Here are the Mariners' American League rankings in various categories:
wRC+: 2nd
wOBA: 2nd
HR: 2nd
SLG: 3rd
FIP: 5th
xFIP: 4th
K/9: 5th
BB/9: 5th
The rankings generally reflect my observations of the team thus far this year: The Mariners have a great, albeit plodding and home run dependant, offense. Their rotation has the talent to dominate but lacks the consistency necessary to be elite. The bullpen, like so many bullpens, is a hit or miss proposition, with high variance, and the distinct possibility that significant turnover in arms and roles takes place prior to the season's final push.
These past seventeen games have been hard to watch, and they've also happened in concert with the Rangers catching fire. (Incidentally, Texas is 13-4 in one run games this year, take that as you will.) The Mariners will have to play better if they want to make it to the All-Star break in position to make a run at a playoff spot. But, in evaluating what to expect moving forward, we owe it to the team to consider the totality of the sixty-three games played just far, rather than just the past seventeen.
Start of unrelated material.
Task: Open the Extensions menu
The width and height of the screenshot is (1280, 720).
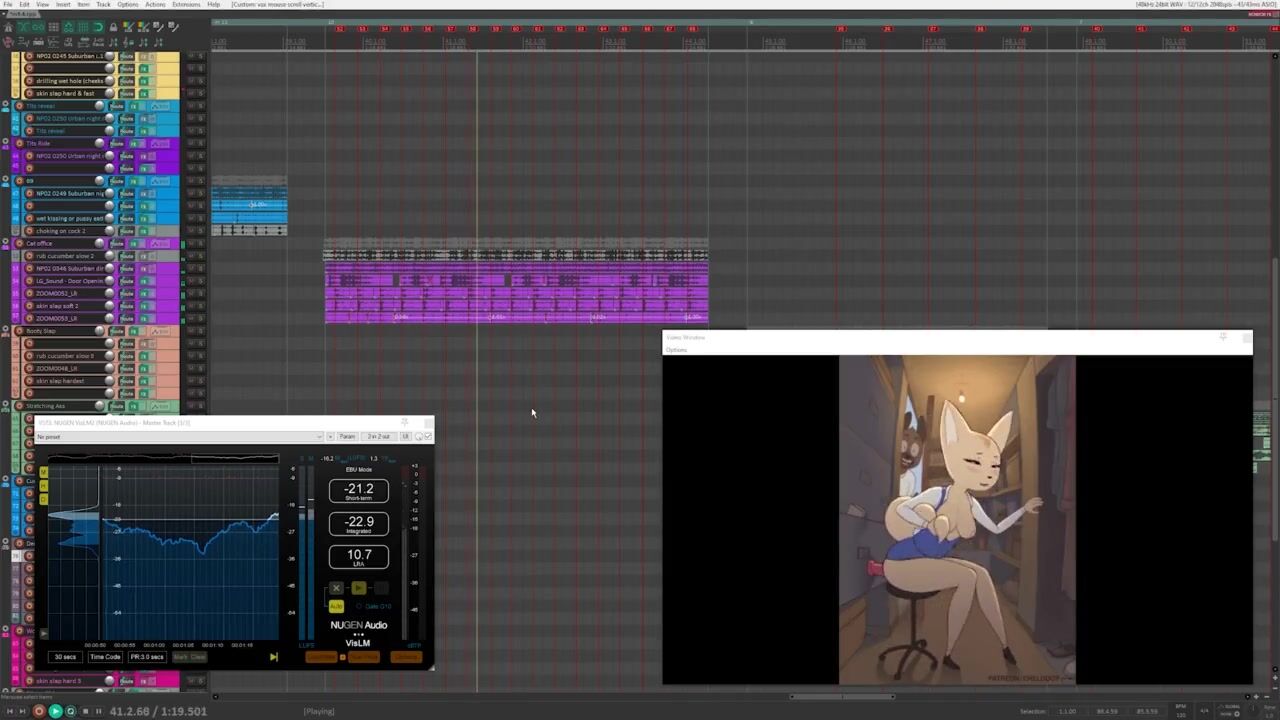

The Mariners are currently in a playoff spot, and plenty has gone wrong. Plenty more may still go wrong; the organization as a whole is still precariously thin almost at every position. But an honest examination of the season up to this point reveals a quality team, potentially one of the best in the American League. They face an uphill battle to reclaim the division lead, but we have plenty of reasons to expect a season long chase for poststeason baseball, even as past seasons tell us despair. That choice belongs to every one of you, individually. I'll choose to believe, because that's what this team has taught me to do.